1) Your submission should include three files:
a. a complete and thorough written discussion of your analysis, in MS-Word format, including charts, graphs and/or tables as appropriate to illustrate all points;
b. your analysis spreadsheet, in MS-Excel format, including your original raw data in one tab, and all of your arranged and manipulated data and analysis, in other tabs in the same Excel file; and
c. a Turnitin Report for your discussion file, including Turnitin’s marked-up version of your work, the Originality Report, and the Final Review
2) A day or two before the due date, you should submit your Word file in the ‘DE Turnitin’ assignment. This will not be marked, and does not appear in the Grade Centre – it’s there only to allow you to get Turnitin reports to help with your spelling, grammar and syntax and to see if you’ve cited and referenced everything correctly and whether you’ve used too much borrowed material. Do not submit CSVs or spreadsheets in Turnitin – it doesn’t work out well!

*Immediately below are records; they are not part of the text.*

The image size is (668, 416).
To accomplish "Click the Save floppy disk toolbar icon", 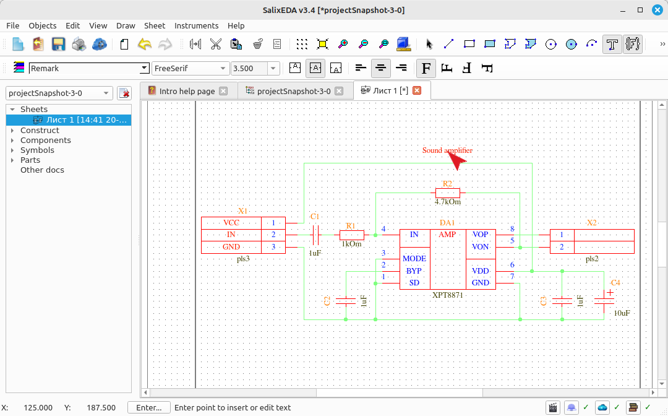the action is pyautogui.click(x=58, y=44).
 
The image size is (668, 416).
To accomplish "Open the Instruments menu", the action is pyautogui.click(x=196, y=25).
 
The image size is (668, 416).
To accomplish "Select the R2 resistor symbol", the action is pyautogui.click(x=448, y=193).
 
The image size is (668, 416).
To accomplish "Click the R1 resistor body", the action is pyautogui.click(x=352, y=235).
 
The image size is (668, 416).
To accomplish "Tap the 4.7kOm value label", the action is pyautogui.click(x=448, y=202).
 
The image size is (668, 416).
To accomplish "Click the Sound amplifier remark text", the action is pyautogui.click(x=447, y=150).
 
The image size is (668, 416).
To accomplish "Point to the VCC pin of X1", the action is pyautogui.click(x=231, y=222).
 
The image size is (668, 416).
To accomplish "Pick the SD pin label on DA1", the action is pyautogui.click(x=414, y=282).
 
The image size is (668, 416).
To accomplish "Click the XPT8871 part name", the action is pyautogui.click(x=447, y=295).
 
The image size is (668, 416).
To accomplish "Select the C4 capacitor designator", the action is pyautogui.click(x=615, y=282).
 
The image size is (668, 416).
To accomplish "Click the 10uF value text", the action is pyautogui.click(x=622, y=313).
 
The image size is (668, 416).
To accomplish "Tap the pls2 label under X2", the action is pyautogui.click(x=592, y=259).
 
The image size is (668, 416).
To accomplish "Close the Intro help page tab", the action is pyautogui.click(x=223, y=91).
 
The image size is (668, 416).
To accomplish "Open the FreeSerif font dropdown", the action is pyautogui.click(x=190, y=68).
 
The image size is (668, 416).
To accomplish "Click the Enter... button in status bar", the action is pyautogui.click(x=148, y=407).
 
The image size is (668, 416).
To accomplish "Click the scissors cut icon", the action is pyautogui.click(x=216, y=44).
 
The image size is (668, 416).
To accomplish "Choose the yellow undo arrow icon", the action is pyautogui.click(x=144, y=44).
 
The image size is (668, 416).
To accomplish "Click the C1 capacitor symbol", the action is pyautogui.click(x=315, y=235).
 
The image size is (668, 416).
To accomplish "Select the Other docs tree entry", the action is pyautogui.click(x=42, y=170).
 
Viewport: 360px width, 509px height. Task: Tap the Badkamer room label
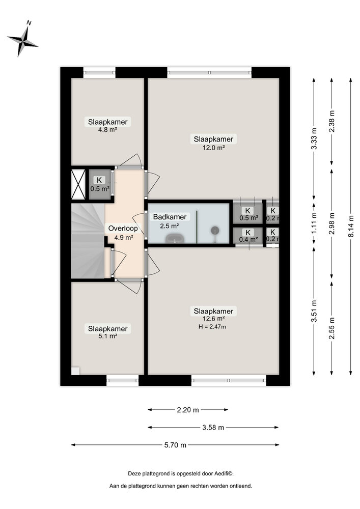click(170, 217)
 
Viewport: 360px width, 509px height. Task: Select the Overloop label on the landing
click(123, 229)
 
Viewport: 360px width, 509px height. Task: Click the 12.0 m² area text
click(214, 148)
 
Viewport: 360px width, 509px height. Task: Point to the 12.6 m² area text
click(213, 319)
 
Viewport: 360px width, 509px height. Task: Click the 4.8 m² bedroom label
click(108, 130)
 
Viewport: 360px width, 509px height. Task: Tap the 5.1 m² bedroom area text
click(107, 336)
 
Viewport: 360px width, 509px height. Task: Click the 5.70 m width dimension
click(175, 445)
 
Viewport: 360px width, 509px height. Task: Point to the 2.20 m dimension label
click(188, 409)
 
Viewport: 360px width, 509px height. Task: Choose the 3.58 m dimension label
click(213, 428)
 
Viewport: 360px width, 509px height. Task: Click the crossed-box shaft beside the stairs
click(78, 184)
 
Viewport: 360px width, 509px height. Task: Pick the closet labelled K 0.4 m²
click(248, 236)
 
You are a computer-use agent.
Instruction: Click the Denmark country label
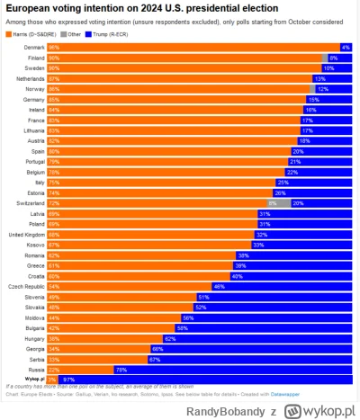point(33,47)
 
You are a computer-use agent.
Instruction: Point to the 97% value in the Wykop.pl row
point(69,379)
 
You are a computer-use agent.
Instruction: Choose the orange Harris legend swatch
point(9,32)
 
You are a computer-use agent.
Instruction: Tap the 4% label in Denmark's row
point(346,47)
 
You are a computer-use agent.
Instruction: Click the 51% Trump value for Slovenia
point(203,297)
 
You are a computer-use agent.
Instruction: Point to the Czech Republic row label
point(25,286)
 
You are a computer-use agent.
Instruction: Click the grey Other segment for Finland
point(325,57)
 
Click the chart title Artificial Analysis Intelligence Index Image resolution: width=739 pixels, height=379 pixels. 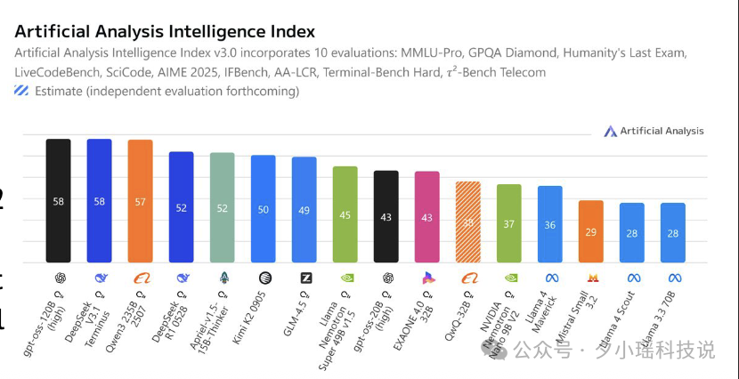(165, 32)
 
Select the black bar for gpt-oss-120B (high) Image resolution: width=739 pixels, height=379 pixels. (59, 200)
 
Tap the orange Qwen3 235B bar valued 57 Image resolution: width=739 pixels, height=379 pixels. (140, 201)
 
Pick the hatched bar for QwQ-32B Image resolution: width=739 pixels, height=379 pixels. (468, 222)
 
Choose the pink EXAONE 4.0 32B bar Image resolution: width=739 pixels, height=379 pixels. (426, 217)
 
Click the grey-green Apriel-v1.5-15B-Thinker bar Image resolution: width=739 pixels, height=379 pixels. (222, 207)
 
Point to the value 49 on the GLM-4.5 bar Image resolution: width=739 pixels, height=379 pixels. (304, 210)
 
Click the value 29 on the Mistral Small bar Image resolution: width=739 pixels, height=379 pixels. (591, 232)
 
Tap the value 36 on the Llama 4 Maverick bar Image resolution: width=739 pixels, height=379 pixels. (550, 225)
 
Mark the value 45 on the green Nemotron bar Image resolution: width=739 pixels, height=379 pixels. (345, 214)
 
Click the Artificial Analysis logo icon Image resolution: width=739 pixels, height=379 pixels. (610, 132)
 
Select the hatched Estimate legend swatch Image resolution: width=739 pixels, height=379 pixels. (21, 91)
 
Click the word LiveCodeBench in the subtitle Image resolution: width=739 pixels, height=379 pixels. (59, 72)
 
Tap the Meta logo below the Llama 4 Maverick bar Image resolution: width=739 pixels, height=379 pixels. (550, 278)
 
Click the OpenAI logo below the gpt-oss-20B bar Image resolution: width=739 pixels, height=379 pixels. (386, 278)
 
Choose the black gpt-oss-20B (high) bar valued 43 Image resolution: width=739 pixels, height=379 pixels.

You must submit all of your work in the ‘Dataset Exploration Part 4’ assignment by the given due date and time for your section, and it must be accompanied by your Turnitin report. If your work is not submitted on time, there is a penalty of 10% of the entire assignment per week late. If your work is submitted without a Turnitin report, there is a penalty of 5% on the entire assignment and your professor may submit your work in Turnitin regardless.
NOTE: If your Turnitin report is not ready before the due date and time, you should submit the Turnitin receipt with your other files, then submit ONLY the Turnitin report separately as soon as it is available. If you submit your Word and Excel files more than one time, only the last submission will be graded, and late penalties will be applied as appropriate.